Ma belle-fille m’a traité de vieux mendiant et a dit à mon fils de me mettre à la porte.

« Tu t’affirmes. Tant de femmes de notre âge se laissent marcher sur les pieds par leurs enfants, par peur de les perdre. Mais, Maggie, on ne peut pas perdre ce qu’on n’a jamais vraiment eu. »

Ses mots ont apaisé quelque chose en moi.

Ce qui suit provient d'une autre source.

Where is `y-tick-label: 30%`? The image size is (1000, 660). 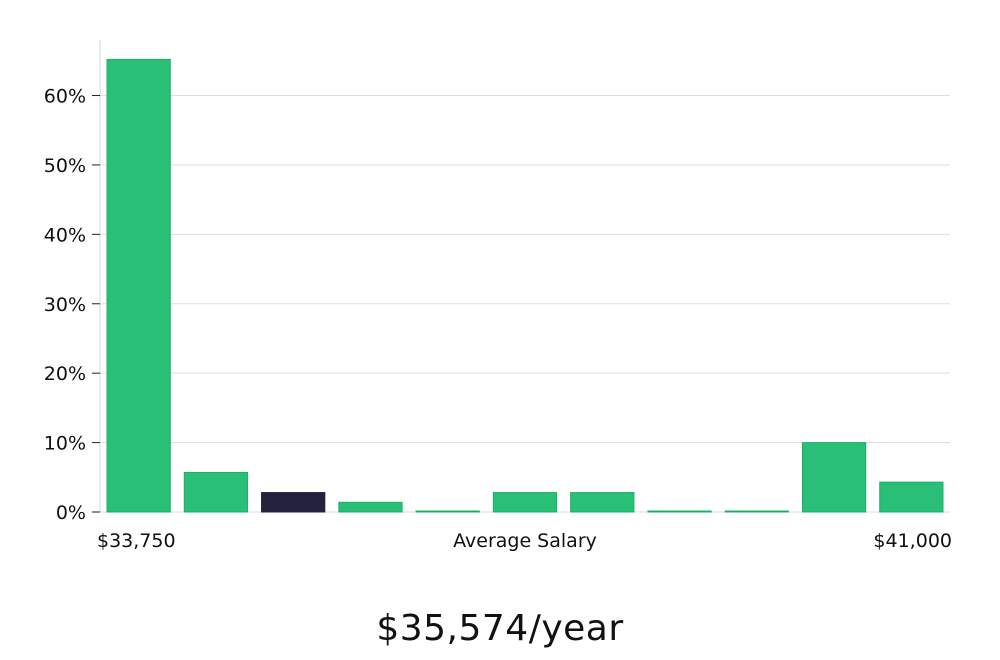 y-tick-label: 30% is located at coordinates (65, 305).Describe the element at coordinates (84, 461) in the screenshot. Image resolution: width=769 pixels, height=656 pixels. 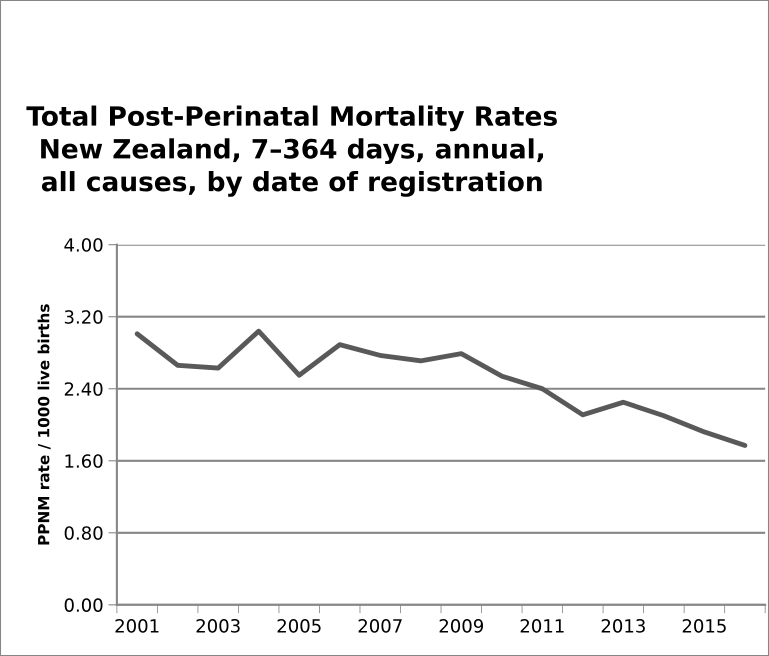
I see `y-tick-label: 1.60` at that location.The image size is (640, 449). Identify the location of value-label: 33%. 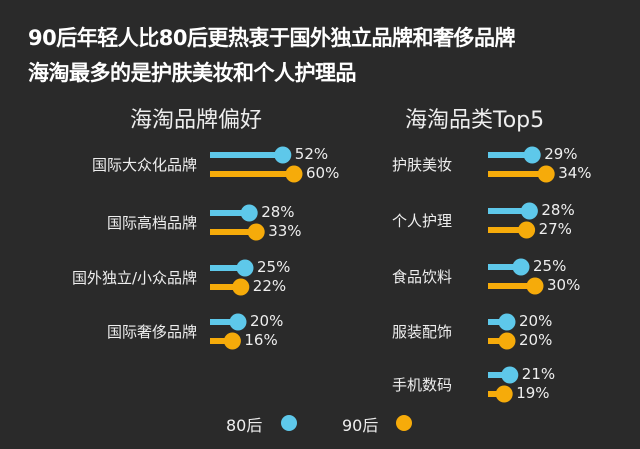
(285, 231).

« Tu as besoin de soutien, a poursuivi Patricia. De vrai soutien. Pas d’avocats, même si Dieu merci pour Tom. Mais d’amis. Des gens qui te rappellent que tu n’es pas folle d’exiger un minimum de décence. »

« Je me sens si seule. »

« Non, tu ne viens pas. Je viens te voir le week-end prochain. On boira du vin et on se rappellera qu’on est des femmes formidables qui ne se laissent pas faire. Ça te va ? »

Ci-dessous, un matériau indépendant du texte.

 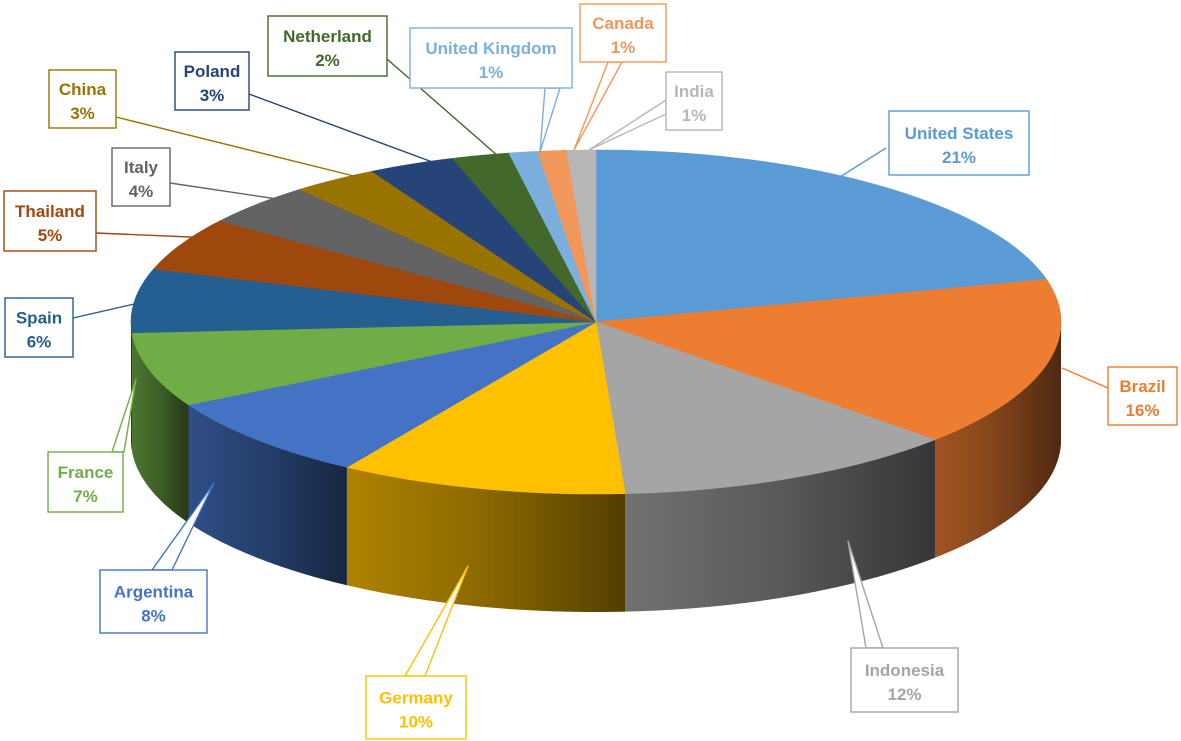 What do you see at coordinates (268, 495) in the screenshot?
I see `side-argentina-shade` at bounding box center [268, 495].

J’ai souri pour la première fois depuis des jours.

« C’est parfait. »

Après avoir raccroché, je me suis sentie plus sereine, plus ancrée.

Le téléphone a sonné à nouveau.

Numéro inconnu.

J’ai failli ne pas répondre, mais quelque chose m’a poussée à décrocher.

« C’est bien Margaret Foster ? »

La voix d’une jeune femme.

« Oui. »

« Mademoiselle Foster, je m’appelle Rachel Kim. Je travaille pour le service de médiation du comté. Votre fils, Daniel Foster, a demandé à rencontrer sa famille. »

« Une médiation concernant un litige immobilier. Seriez-vous disposée à y participer ? »

J’ai marqué une pause.

La médiation.

Un tiers neutre.

C’était peut-être ce qu’il nous fallait.

« Je dois d’abord en parler à mon avocat. »

« Bien sûr. Je vous enverrai les détails par courriel. Sachez, Mademoiselle Foster, que la médiation est volontaire, mais elle aide souvent les familles à trouver des solutions sans passer par le tribunal.